Objective Review of Systems
HEENT: The Patient shows no contusions, lacerations or bruises in her scalp. Her hair is grayish brown in color, receding, oily, and well kempt with mild dandruff. Her head is micro cephalic with symmetrical ears. Her eyebrows are bushy, and she has bilateral sparse upper and lower eyelashes. Her eye color is brown. Her lips are chapped, a moist oral mucous membrane with no wounds or lesions noted. The tongue is pink with a midline uvula. Her trachea is midline and has no signs of JVD or masses palpated (Jarvis, 2011). Her hearing is intact. She is shortsighted and wears glasses.

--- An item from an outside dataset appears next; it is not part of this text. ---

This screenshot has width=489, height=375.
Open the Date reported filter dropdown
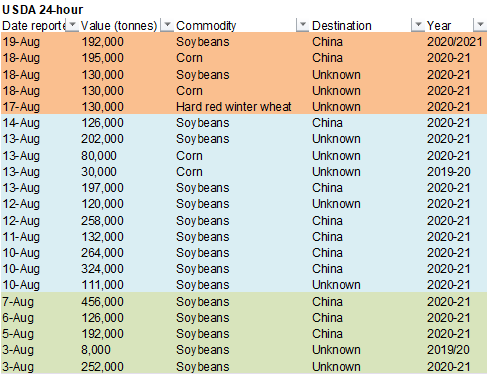(72, 25)
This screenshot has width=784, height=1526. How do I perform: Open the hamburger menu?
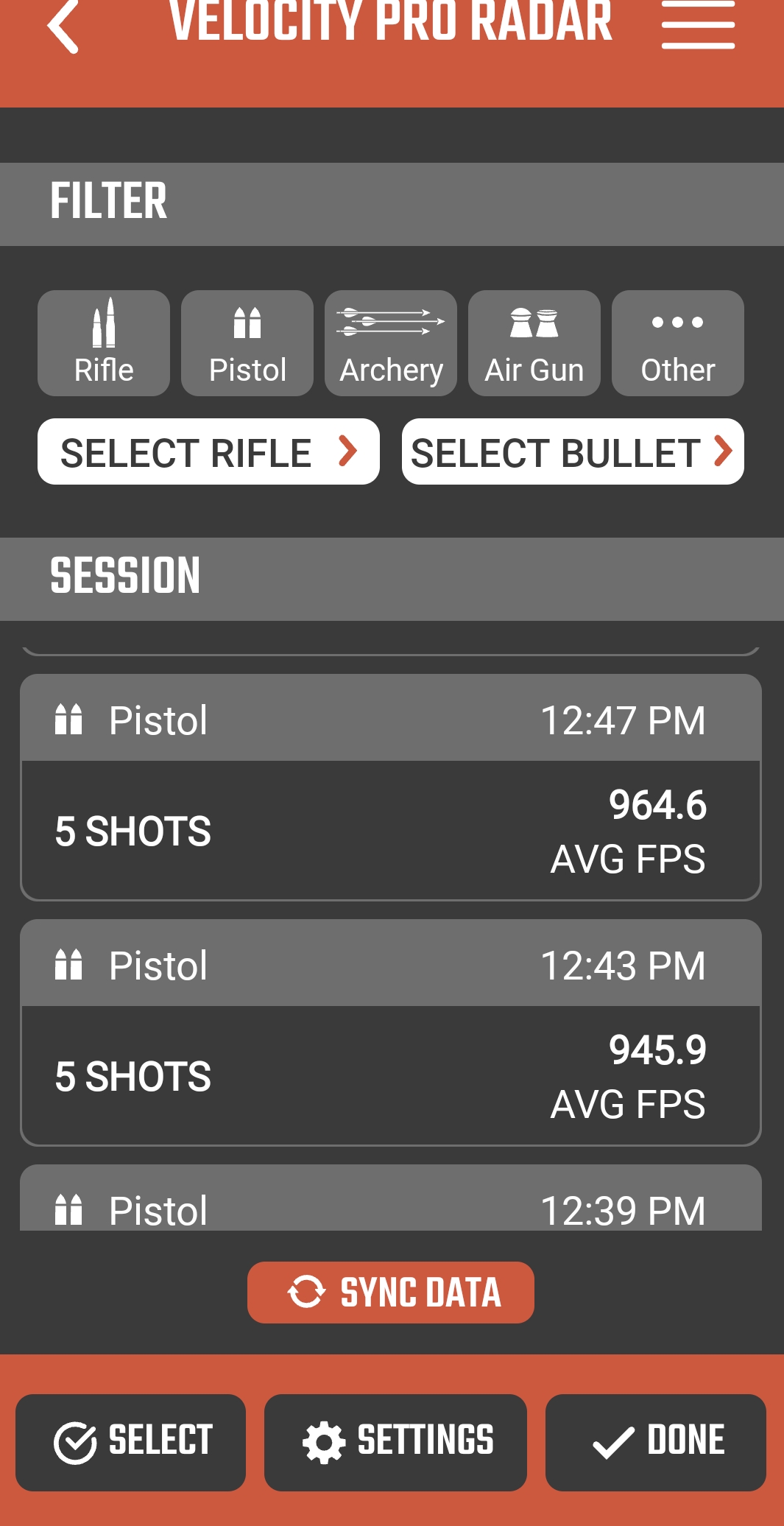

Respiratory: All the heart sounds of the patient are ausculated and no abnormities noted. Her pulse rates palpated 2+ and the capillaries refilled after 2 seconds. She had no signs of edema. The patient’s respirations were unlabored and had occurred at the rate of 20/minute.
Musculoskeletal: The patient has a slightly stooped posture with mild kyphosis. Her paravertebrals equal in size and strength. A rheumatic nodule is noted n the dorsal surface of her left hand. She also has a small callus on her left heel. Her muscles are moderately firm bilaterally.
Neurologic: The client has a pleasant demeanor and shows no signs of mental retardation. Her speech is non-delayed and exhibits the appropriate behavior. Her short-term memory is not bad but her long-term memory is a bit weak. Her reflexes are impaired due to neuromuscular dysfunction. She is responsive to touch or prick.
Abdomen: The patient has a mildly protuberant abdomen that is non-distended and symmetric. There are no apparent masses or abnormal lesions. Her bladder is non-distended too and has an inverted navel. Her bowels sound hypo- active.
Genitourinary: There is no bulging or masses in inguinal areas. She has a 1 cm nodule palpitated in her right groin. Her labia are pink with decreased elasticity. There is no bulging of vaginal wall or any purulent, foul smell discharged. Her rectal mucosa bulges with strain.
Nursing Diagnosis Plan
Health promotion diagnosis: The patient shows readiness to enhance her nutrition. This is exemplified by the way she strictly follows her diet regime.
Risk Diagnosis: The patient is at risk of being stressed and has not recovered from the shock of the death of her husband. She feels insecure and that is why she spends most of her time with friends. If she fails to do so, the headache resurfaces.
The client’s health is not critical and can benefit from increased rests and post-traumatic coiunselling. This will make her come in to terms with the loss of her husband. Increasing the circle of her friends and avoiding boring routinely walks and instead replacing it with outings can be very helpful.